Do you have an anti-theft device?

Anti-theft devices serve a dual purpose. They can ease the hassle of filing a stolen car claim, and they also might save you money on your insurance premiums. Most companies offer small discounts for features like disabling systems, and larger discounts for more advanced features, like an ignition shutoff or hood lock.

However, most of these savings will go toward your comprehensive coverage premiums. Those aren’t typically the most expensive part of auto insurance, so buying a pricey device simply to save on your insurance is not a great idea. But if you were planning to buy an anti-theft device anyway, it can be a nice bonus.

Do you get your bill delivered electronically and/or use auto pay?

Do you find it irritating to walk to the mailbox and go through the process of paying your monthly bill? Why not save yourself time and a little money, too?

Most insurance companies offer discounts if you set up e-billing and/or auto pay. You will still get notified when your bill is being paid, but it’s one less thing you have to worry about. (Plus, you’re saving on paper).

Your company may also provide a discount if you pay your premium in full, whether for six months or a full year. Companies also offer a bit of savings for purchasing in advance before your current insurance policy with a competitor ends. 

Even if you’re on auto pay, it’s a good idea to check in on your policy every so often. You may be able to find even more discounts!

Do you drive infrequently?

If you don’t drive your car very often, you may be able to get a discount on your monthly premium. However, you will likely have to demonstrate multiple months of limited driving, instead of just a one-off or a couple of weeks.

Low mileage is one of the driving forces behind telematics, or usage-based insurance. This form of policy rewards good drivers based on the amount of miles or time they drive in a given period.

You may have a job that encourages remote working or that allows you to walk to the office and don’t need to drive as often, which could help you save. Conversely, if you have a long commute through heavy traffic areas, you’ll likely end up paying more through telematics. 

Even if they’re on a typical policy, frequent drivers may be considered higher risk simply because of how often they’re behind the wheel.

Do you work in a certain profession?

Certain professions require less driving than others, and insurance companies will take note of that. Some companies will also offer discounts for specific jobs, like teachers, law enforcement and scientists. Additionally, you may find discounts for senior citizens and military members.


Are you loyal to a certain company?

Some companies offer lower premiums if you’ve stuck with them for a while, to reward your loyalty. Of course, it’s possible that even a discount with one company might be more than you’d pay with another company. Even with those loyalty discounts, it’s a good idea to shop around every six months to a year to make sure you’re getting the best deal.

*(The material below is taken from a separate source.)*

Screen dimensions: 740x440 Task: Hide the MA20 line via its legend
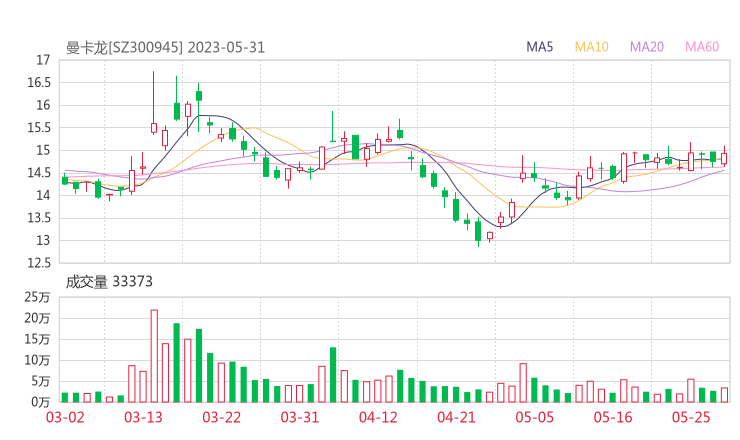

Are you currently insured?

Finally, any lapse in insurance coverage can impact your premiums. If it’s your first time buying car insurance, you’ll likely just have to stomach the higher price. If you’re on a policy that’s nearing its end, though, you’ll have to keep a close eye on your timing.

Let’s say your current policy ends on the 15th next month. If you were to wait until the following month — or even until the 16th — to get a new policy from a different company, you’d pay a significantly higher price on your premium than if you updated your policy earlier in the month. In fact, several companies will offer a slight decrease for purchasing a week or two in advance.

Don’t wait for your car insurance discount

Like most things in life, it’s better to avoid waiting until the last minute to frantically gather quotes so you can make sure you’re covered the entire time you transition to a new policy. 

Now that you know the different types of car insurance discounts, you can go out and find the best deals for you. Don’t be afraid to ask your insurance agent directly, either — they may not inform you of potential discounts unless you initiative that conversation.